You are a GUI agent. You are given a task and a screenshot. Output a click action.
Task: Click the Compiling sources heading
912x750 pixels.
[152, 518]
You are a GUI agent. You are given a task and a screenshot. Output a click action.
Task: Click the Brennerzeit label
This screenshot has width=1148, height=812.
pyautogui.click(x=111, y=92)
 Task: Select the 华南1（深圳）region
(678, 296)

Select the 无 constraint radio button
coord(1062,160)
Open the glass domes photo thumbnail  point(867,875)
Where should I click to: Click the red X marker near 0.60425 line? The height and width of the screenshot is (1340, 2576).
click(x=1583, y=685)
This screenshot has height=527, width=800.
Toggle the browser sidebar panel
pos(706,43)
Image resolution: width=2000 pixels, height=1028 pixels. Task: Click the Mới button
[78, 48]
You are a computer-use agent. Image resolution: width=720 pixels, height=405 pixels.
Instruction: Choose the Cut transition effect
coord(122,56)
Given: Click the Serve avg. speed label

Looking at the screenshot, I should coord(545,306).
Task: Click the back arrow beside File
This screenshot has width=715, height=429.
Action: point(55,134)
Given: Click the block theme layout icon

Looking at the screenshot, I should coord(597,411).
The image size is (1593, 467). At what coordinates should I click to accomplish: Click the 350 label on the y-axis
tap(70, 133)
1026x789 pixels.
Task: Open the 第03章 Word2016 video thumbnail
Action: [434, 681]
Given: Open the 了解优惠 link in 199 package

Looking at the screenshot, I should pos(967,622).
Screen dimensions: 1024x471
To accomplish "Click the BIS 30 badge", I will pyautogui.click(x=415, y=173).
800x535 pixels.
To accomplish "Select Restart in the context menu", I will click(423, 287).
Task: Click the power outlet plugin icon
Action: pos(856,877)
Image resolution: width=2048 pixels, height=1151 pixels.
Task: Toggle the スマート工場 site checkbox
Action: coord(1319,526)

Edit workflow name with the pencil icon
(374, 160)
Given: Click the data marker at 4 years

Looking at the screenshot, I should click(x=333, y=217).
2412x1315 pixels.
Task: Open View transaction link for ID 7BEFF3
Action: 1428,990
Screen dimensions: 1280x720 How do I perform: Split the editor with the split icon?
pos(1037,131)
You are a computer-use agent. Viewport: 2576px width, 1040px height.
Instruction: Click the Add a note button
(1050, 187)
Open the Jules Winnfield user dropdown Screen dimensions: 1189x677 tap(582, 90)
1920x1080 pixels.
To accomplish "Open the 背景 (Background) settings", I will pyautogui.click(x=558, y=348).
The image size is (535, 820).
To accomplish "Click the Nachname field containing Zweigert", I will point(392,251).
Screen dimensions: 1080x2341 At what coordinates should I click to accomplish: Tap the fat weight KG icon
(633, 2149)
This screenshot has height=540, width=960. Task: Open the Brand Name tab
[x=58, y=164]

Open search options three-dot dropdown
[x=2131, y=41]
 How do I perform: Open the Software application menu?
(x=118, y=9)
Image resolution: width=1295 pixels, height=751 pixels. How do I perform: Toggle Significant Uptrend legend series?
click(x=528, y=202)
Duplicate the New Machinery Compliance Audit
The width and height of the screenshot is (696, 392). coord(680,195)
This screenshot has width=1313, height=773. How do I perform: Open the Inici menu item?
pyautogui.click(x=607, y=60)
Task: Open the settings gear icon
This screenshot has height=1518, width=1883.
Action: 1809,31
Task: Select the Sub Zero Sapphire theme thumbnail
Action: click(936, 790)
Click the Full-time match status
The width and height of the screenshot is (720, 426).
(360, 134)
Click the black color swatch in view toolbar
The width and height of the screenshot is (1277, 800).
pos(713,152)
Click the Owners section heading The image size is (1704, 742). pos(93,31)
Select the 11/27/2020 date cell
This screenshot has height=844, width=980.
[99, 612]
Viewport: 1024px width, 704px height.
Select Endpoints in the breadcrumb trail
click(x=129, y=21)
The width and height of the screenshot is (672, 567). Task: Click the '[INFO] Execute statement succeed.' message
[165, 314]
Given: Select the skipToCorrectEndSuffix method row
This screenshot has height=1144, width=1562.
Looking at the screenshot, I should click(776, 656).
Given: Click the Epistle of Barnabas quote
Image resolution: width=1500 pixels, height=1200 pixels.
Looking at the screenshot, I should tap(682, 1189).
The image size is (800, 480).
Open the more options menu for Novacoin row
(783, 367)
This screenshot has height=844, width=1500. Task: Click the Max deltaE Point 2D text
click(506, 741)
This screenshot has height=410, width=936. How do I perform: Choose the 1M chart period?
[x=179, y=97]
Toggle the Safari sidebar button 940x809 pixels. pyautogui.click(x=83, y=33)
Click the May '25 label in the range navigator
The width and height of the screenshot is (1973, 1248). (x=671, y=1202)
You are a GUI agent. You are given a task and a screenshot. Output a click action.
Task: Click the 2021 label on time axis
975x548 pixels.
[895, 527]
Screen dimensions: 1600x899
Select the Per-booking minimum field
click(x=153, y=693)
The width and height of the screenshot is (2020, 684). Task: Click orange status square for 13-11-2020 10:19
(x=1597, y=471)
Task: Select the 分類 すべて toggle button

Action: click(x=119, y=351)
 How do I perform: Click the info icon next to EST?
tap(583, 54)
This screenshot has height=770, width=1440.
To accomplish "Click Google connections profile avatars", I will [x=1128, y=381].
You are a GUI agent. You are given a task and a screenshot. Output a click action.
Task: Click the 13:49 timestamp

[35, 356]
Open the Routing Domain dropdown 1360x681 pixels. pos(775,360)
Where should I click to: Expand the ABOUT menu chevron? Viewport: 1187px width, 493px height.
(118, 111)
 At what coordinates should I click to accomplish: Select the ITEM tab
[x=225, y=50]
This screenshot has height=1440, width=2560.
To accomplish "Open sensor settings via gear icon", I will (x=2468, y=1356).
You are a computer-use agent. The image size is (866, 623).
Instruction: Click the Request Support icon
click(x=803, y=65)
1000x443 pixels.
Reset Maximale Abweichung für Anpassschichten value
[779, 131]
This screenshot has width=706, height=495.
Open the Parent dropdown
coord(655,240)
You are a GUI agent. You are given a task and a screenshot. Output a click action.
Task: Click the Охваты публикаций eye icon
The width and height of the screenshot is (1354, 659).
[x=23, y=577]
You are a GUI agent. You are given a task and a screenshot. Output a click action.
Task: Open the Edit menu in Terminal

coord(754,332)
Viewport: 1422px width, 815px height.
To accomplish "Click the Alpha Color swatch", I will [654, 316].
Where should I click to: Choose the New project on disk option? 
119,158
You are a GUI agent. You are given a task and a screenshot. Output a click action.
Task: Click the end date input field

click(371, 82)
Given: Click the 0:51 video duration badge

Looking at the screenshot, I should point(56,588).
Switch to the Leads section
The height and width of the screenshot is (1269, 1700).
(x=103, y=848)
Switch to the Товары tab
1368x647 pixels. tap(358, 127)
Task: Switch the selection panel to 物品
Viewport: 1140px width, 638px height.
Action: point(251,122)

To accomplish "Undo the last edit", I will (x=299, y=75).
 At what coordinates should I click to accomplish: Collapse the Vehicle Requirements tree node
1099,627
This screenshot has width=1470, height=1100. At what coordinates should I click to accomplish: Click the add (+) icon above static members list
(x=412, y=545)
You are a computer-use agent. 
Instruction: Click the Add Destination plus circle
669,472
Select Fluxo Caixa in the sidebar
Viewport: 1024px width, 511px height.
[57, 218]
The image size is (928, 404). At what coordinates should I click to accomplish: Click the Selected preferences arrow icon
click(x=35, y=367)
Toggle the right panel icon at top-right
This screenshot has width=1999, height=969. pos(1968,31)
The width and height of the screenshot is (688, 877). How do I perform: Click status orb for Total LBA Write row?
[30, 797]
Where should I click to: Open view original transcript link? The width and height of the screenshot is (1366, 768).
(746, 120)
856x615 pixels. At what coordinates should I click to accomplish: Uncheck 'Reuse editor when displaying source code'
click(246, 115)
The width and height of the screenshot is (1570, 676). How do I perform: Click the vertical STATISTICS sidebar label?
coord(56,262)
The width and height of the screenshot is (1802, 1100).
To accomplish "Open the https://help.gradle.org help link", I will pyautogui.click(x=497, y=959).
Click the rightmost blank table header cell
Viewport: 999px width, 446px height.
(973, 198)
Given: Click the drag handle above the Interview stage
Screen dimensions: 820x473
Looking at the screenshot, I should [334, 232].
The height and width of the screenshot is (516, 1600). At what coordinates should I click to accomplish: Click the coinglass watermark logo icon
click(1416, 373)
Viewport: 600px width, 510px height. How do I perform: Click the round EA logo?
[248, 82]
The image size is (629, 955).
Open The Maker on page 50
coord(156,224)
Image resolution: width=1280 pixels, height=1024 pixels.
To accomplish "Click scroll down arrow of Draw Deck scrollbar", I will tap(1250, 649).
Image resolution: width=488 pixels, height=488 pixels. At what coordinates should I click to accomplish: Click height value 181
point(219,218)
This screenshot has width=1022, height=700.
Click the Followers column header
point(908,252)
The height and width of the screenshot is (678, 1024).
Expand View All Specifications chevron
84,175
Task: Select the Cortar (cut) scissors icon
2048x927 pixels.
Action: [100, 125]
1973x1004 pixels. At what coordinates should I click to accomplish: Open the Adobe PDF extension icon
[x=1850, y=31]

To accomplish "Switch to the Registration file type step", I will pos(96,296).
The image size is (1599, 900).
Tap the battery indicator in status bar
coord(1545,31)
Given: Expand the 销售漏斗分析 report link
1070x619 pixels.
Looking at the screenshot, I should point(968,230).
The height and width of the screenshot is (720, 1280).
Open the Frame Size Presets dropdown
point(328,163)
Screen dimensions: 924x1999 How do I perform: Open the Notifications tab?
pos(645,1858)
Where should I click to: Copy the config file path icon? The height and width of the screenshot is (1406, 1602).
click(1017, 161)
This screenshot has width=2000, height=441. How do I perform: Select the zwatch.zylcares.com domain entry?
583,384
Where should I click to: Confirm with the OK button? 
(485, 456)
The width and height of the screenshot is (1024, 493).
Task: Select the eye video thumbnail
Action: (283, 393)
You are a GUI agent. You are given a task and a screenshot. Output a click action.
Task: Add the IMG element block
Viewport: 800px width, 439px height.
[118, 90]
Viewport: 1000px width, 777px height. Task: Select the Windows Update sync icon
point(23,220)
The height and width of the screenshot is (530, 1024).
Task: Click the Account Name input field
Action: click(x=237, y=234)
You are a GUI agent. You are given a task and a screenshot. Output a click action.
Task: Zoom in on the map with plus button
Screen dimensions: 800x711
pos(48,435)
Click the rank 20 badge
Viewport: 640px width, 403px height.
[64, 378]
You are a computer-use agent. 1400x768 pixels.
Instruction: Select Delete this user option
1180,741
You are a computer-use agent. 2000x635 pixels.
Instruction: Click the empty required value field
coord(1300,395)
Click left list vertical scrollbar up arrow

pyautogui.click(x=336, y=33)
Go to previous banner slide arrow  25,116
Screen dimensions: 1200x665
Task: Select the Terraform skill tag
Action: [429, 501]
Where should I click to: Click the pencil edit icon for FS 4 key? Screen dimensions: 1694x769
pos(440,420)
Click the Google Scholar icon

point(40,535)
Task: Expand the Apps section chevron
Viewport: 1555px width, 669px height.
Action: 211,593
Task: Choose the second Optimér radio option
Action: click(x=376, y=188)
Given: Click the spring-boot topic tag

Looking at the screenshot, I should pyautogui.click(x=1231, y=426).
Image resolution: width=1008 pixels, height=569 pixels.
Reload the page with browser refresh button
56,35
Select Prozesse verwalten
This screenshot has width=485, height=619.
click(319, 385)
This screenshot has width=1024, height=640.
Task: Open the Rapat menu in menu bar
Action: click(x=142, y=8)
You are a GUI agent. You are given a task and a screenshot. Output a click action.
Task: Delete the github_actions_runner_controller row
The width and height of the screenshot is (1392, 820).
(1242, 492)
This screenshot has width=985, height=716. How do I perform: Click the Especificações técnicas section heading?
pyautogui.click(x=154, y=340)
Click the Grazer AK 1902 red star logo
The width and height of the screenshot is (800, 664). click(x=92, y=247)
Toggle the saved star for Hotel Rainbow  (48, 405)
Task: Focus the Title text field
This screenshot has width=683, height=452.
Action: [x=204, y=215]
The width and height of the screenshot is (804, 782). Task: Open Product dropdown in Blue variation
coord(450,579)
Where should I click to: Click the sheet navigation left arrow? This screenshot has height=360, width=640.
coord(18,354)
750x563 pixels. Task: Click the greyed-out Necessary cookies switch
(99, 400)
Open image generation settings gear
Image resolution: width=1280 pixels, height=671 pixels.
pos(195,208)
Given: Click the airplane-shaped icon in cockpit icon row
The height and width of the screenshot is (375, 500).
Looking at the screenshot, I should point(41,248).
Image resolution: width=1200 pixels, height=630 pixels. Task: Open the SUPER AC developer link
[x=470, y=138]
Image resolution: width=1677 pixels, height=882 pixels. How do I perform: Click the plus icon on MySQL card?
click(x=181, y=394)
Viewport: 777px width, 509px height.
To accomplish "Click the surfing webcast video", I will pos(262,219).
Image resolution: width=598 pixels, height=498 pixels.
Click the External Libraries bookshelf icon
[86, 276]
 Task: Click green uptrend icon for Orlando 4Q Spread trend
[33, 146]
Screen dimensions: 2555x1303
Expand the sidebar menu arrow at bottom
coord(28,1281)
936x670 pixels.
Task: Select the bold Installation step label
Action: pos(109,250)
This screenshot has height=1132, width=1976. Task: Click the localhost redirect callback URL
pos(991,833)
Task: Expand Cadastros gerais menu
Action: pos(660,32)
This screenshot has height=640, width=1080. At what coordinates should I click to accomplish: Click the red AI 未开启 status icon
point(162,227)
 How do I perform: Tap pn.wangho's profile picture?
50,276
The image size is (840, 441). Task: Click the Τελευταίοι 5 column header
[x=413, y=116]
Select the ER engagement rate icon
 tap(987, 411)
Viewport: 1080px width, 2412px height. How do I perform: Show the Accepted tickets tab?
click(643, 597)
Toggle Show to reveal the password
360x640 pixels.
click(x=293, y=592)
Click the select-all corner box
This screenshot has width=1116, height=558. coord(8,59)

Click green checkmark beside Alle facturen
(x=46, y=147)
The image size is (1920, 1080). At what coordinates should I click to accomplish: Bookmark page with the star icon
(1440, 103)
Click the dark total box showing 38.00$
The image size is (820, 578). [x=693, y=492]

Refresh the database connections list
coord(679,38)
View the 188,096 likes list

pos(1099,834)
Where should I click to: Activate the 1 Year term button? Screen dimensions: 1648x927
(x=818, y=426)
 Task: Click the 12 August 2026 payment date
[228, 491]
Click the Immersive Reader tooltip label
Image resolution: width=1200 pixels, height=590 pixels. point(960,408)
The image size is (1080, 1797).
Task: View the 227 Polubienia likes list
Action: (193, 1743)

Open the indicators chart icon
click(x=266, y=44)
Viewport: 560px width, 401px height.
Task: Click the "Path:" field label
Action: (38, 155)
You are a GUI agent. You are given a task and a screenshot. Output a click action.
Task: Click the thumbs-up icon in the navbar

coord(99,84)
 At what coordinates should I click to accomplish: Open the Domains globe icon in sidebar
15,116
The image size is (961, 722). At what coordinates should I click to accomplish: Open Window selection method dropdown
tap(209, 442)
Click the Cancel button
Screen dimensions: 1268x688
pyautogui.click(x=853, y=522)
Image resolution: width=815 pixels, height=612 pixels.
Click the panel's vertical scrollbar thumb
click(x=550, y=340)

◆ SHORT PROBLEM:
Copy the entries above word for word, from the line with "Where should I click to: Click the pencil" up to and including the line with "point(40,535)".

◆ EXERCISE OUTPUT:
Where should I click to: Click the pencil edit icon for FS 4 key? Screen dimensions: 1694x769
pos(440,420)
Click the Google Scholar icon

point(40,535)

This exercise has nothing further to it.